Promising Young Woman est donc beaucoup de choses à la fois, peut-être parfois trop. Vraie-fausse comédie romantique ? Thriller revanchard ? Drame réaliste ? Il joue avec les conventions et flirte constamment avec l’attendu, pour finaliser se dérober au spectateur et partir dans une autre direction. La B.O. acidulée et pop (Charli XCX, une reprise maussade de It’s raining men et même Paris Hilton !) ainsi que les tons pastels à l’image donnent l’impression d’un petit bonbon acide. Ils cachent en réalité un cœur plus sombre : la persistance du trauma et ses répercussions, non seulement sur la victime mais sur l’ensemble des personnes qui l’entourent. Chaque personnage est impacté, à sa façon. Il y a ceux qui choisissent le déni, ceux qui ont fait leur deuil et continuent d’avancer ; il y a les amorphes, les ignorants, les repentants. Et il y a Cassie, gouvernée par sa colère.

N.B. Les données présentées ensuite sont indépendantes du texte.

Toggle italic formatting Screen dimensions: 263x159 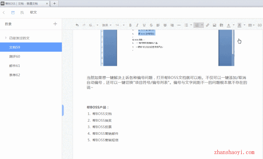(x=137, y=25)
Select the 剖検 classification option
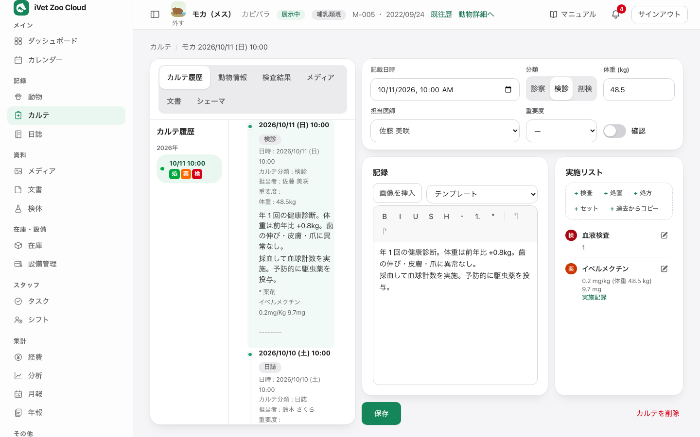 tap(585, 89)
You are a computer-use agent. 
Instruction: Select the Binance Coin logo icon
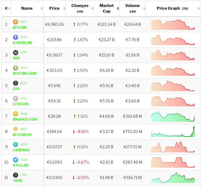[15, 114]
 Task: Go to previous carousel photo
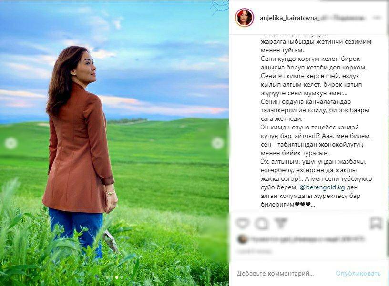(x=11, y=143)
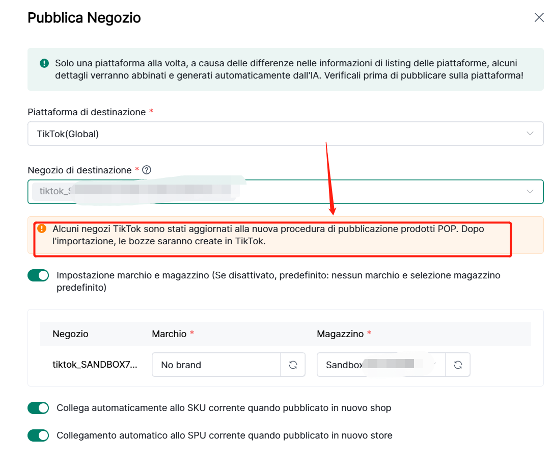Click the orange warning icon in the POP notice
Image resolution: width=553 pixels, height=463 pixels.
point(42,229)
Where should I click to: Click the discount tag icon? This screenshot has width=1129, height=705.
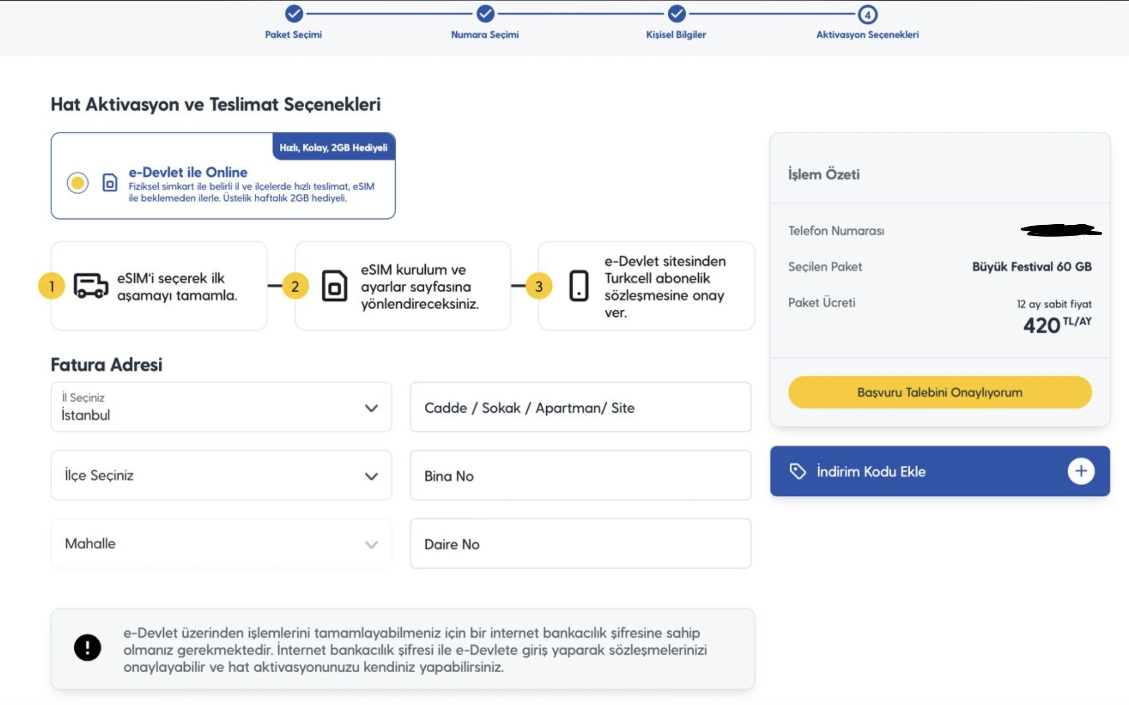(x=797, y=471)
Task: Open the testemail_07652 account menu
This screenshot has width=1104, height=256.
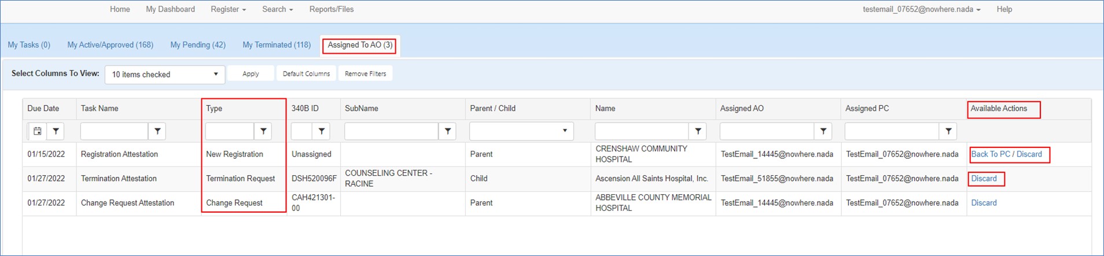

Au premier abord le film semble manquer de finesse : pour moi, c’est parce que sous le trait grossi de la caméra, il présente un miroir déformant de toutes ces émotions. Ca part dans tous les sens, ça peut paraître confus, en dents de scie : mais c’est la réalité quotidienne des survivants du trauma. Un jour ça va, le lendemain c’est l’horreur. Surtout, le film tout entier est élevé par la superbe performance de Carey Mulligan, qui insère dans un personnage en apparence apathique tellement d’émotions contenues, de violence et de douceur combinées. Elle met en lumière à la fois la complexité de ces situations et une forme de simplicité : c’est juste l’histoire d’une personne blessée qui demande justice. Et si le final paraît certes téléphoné, comme un mauvais épisode de Cold Case, le sentiment doux-amer de résolution (ou non) qu’il génère est cohérent avec la thématique.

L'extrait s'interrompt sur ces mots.